Hive is a data Warehouse architecture built on Hadoop. It provides:
• A convenient set of tools for implementing data extraction (ETL).
• A mechanism for users to describe their structure to the data.
• Support the ability of users to query and analyze massive amounts of data stored in Hadoop.
The basic feature of Hive is that it uses HDFS for data storage and uses Map/reduce framework for data manipulation. So essentially, Hive is a compiler that transforms the user's operations (query or ETL) into map/reduce tasks, using the Map/reduce framework to perform these tasks to process the massive amounts of data on HDFs.
Hive is designed as a batch processing system. It uses the Map/reduce framework to process data. Therefore, it has higher overhead on map/reduce task submission and scheduling. Even for small datasets (hundreds of trillion), latency is also minute. But its biggest advantage is that the delay is linearly increased relative to the dataset size.
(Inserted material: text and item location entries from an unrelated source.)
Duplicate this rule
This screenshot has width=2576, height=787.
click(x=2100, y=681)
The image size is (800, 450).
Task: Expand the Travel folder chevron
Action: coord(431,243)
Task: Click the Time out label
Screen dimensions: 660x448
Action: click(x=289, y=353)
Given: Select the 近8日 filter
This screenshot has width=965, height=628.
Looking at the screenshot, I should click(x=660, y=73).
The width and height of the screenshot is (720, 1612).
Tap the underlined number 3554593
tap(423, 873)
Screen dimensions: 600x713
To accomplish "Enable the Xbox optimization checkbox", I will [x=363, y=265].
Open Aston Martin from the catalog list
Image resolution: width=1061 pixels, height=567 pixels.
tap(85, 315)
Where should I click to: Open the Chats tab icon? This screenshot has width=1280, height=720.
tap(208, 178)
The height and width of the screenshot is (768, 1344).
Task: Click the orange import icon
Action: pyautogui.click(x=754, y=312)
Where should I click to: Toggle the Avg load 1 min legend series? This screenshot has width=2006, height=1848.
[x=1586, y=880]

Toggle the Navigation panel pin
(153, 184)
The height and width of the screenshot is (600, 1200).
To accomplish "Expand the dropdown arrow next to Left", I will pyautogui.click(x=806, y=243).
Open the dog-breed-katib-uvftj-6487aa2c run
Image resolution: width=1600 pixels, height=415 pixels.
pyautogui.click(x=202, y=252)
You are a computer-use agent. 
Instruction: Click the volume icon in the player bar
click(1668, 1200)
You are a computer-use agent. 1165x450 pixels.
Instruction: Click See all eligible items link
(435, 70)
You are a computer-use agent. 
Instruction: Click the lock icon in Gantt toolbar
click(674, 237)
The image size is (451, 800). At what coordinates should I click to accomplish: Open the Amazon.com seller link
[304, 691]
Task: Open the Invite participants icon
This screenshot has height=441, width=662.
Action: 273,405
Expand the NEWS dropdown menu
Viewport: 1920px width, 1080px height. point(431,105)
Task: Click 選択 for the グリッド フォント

Hive defines a simple class SQL query Language hiveql that makes it easy for users familiar with SQL to query. At the same time, HIVEQL also allows programmers familiar with the Map/reduce framework to insert custom mapper and reducer scripts into the query to extend Hive's built-in functionality to perform more complex analysis.
Hive Features
High performance query and analysis system for massive data
Because the Hive query is implemented through the MapReduce framework, MapReduce itself is designed to achieve high-performance processing of massive data. So Hive can efficiently handle massive amounts of data.
At the same time, Hive for hiveql to mapreduce translation of a large number of optimizations to ensure that the resulting MapReduce task is efficient. In practical applications, Hive can efficiently handle TB or even petabytes of data.
Query Language for Class SQL
HIVEQL is very similar to SQL, so a user who is familiar with SQL can easily use Hive for complex queries without training.
HIVEQL Flexible Scalability (extendibility)
In addition to the capabilities provided by HIVEQL, users can customize the data types they use, customize mapper and reducer scripts in any language, and customize functions (normal functions, aggregate functions), and so on. This gives hiveql great scalability. Users can use this scalability to implement very complex queries.
High scalability (scalability) and fault tolerance
The hive itself has no enforcement mechanism, and the execution of user queries is implemented through the MapReduce framework. Because the MapReduce framework itself is highly scalable (the computational power linearly increases as the number of machines in the Hadoop cluster increases) and high fault tolerance, hive has these characteristics.
Fully compatible with other Hadoop products
Instead of storing user data, Hive accesses user data through an interface. This enables hive to support a variety of data sources and data formats. For example, it supports processing of multiple file formats (textfile, sequencefile, etc.) on HDFS and also supports processing of HBase databases. Users can also fully implement their own drivers to add new data sources and data formats. An ideal application model is to realize real-time access to data storage in HBase, and use hive to analyze the data in HBase.